# Am I the only one who prefers GP?



## 7stringninja (Jan 12, 2006)

I've been using Guitar Pro for years, and a while back tried PowerTab because I saw alot of people preferred it.

I still use GP exclusively. For what reasons would someone prefer PT?

Just curious.


----------



## Hawksmoor (Jan 12, 2006)

Nope, me too


----------



## Naren (Jan 12, 2006)

Me too. I only use GP. I really don't like PowerTab. Can't understand why someone would prefer it.


----------



## eaeolian (Jan 12, 2006)

Naren said:


> Me too. I only use GP. I really don't like PowerTab. Can't understand why someone would prefer it.



I think entry is a lot quicker/easier with PowerTab - the interface just makes more sense to me.


----------



## Sentient (Jan 12, 2006)

I think that often people just prefer what they're accustomed to, or have just used in the past. I actually use both Power Tab & Guitar Pro. I'm a bit more comfortable entering tab into GP, but that's most likely just because I've used it for much longer than I have PT. But I tend to prefer the look of P-tabs when printed.

GP vs PT reminds me of Photo Shop vs Paint Shop Pro. I'm guessing that there are many more folks preferring Photo Shop (based on mentionings I see of others), but I tend to prefer PSP myself, just because I've used it more and am more familiar with all the functions when compared to Photo Shop.


----------



## Regor (Jan 12, 2006)

Umm... maybe how about cuz PT is 100% free?


----------



## Chris D (Jan 12, 2006)

Regor said:


> Umm... maybe how about cuz PT is 100% free?




The only thing making me consider GP is the ability to write drums in the score, then export the midi to your recording app.


----------



## Leon (Jan 12, 2006)

i can't use either on my Linux machine, so i've gone back to figuring things out by ear.


----------



## Regor (Jan 12, 2006)

Beelzebloke said:


> The only thing making me consider GP is the ability to write drums in the score, then export the midi to your recording app.
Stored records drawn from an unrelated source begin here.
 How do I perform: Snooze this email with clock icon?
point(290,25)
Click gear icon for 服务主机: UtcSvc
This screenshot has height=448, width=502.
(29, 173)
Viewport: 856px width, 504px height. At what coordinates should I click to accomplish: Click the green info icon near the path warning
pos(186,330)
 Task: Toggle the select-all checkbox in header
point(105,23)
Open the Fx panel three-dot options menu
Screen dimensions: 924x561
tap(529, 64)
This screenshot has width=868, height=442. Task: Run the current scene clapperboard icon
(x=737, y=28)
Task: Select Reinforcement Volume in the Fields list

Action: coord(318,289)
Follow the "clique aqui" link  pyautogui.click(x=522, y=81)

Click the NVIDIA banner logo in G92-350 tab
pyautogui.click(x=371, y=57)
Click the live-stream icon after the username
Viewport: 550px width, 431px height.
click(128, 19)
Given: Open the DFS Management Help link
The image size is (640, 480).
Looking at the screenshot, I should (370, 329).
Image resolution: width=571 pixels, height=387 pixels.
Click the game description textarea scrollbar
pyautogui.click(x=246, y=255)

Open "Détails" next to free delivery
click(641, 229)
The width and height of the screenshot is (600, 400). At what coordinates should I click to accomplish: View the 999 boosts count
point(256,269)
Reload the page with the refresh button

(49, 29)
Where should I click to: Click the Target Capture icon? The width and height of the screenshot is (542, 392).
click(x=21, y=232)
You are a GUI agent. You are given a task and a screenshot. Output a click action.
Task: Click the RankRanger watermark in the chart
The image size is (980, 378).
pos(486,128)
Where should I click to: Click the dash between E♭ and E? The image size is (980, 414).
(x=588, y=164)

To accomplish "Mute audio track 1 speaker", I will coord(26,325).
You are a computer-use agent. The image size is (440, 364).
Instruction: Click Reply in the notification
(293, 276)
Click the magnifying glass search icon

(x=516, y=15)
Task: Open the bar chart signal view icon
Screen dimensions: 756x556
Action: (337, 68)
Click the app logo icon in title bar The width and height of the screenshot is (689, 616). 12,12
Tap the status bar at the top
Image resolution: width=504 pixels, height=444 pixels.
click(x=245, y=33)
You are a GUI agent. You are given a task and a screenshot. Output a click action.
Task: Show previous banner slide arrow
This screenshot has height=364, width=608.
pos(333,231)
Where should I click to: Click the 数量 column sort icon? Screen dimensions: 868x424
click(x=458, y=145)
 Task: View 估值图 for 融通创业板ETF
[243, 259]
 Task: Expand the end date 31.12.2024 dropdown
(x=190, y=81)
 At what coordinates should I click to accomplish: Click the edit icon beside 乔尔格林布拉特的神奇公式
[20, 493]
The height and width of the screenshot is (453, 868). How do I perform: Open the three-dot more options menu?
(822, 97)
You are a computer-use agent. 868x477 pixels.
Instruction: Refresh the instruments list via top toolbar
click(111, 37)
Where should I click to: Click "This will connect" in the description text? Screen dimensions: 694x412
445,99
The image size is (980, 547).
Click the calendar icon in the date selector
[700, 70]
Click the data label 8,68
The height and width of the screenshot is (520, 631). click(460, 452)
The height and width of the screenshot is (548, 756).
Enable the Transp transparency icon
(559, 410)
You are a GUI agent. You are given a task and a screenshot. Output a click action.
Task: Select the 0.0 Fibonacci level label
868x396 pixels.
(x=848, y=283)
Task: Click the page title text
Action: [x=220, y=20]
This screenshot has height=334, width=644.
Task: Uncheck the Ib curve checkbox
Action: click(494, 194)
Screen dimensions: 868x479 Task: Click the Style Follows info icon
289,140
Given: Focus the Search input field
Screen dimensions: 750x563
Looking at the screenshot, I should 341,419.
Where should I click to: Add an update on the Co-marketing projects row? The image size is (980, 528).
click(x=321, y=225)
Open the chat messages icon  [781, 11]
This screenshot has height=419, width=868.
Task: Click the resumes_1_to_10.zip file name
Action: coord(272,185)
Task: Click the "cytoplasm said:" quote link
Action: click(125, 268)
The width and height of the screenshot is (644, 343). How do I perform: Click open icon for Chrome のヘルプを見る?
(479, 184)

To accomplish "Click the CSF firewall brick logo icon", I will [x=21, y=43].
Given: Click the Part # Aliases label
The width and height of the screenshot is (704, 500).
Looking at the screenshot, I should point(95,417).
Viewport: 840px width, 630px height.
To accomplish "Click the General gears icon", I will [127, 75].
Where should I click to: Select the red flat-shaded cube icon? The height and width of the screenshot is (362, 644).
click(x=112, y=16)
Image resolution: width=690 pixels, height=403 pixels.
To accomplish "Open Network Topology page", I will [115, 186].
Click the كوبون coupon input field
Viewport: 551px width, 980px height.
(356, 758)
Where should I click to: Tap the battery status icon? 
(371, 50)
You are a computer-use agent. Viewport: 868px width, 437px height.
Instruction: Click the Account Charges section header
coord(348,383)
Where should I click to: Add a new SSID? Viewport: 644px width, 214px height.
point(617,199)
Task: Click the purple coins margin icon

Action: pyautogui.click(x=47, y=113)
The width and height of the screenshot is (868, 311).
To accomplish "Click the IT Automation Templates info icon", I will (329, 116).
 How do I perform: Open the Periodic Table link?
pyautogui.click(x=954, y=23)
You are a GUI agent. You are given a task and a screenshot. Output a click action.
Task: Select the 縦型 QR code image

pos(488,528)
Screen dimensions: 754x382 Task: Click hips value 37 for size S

Yeah, but I have Fruity Loops for drums. And PT can do midi as well.


----------



## dumbarse (Jan 12, 2006)

I like certain features of both applications. The scale finder and fretboard display in Guitar Pro is nice, I find the speed builder function to be particularly useful. 

As eaeolin said the entry in power tab does seem to be a lot quicker and easier. Also printouts from Powertab look much better then printouts from Guitar Pro.


----------



## Nik (Jan 12, 2006)

Powertab, for me anyway, has a much better and more intuitive layout. For example, in order to insert a change-of-tempo marker, in PT you just click, select your bps and click OK whereas in GP you open up an overly-complicated menu, etc.

And printed scores made with Powertab look 10000% better than GP.

I usually make stuff in powertab, then import into GP to make the drum track.


----------



## peterchau (Jan 14, 2006)

I prefer GP because it sounds and looks better. The tabs are also alot cleaner looking for me. When I learn a song I dont need other tracks clutering up the screen. 

But when I tab I use PT because It doesnt do that auto correction thing. I dont like when Im trying to tab stuff and there are rests all over the plce.


----------



## Metal Ken (Jan 14, 2006)

Nik said:


> Powertab, for me anyway, has a much better and more intuitive layout. For example, in order to insert a change-of-tempo marker, in PT you just click, select your bps and click OK whereas in GP you open up an overly-complicated menu, etc.
> 
> And printed scores made with Powertab look 10000% better than GP.



 +1 there. 
GP just doesnt compare layoutwise.


----------



## 7stringninja (Jan 25, 2006)

Metal Ken said:


> +1 there.
> GP just doesnt compare layoutwise.



It must just be a matter of what you've used more and what you are used to.

A while back, after finding a few songs that were exclusively in PT format, I decided to take the plunge and try Powertab. 

I still use it for viewing alot of stuff. BUT, the first time I attempted to enter tabs in PT, I decided that I will stick to GP. 

There isn't anything in particular that I can think of that bothered me, just little things. Once I was through entering a measure, and it had the appropriate amount of beats, I assumed when you moved to the right, it would automatically make the bar, and start a new measure. I was wrong.  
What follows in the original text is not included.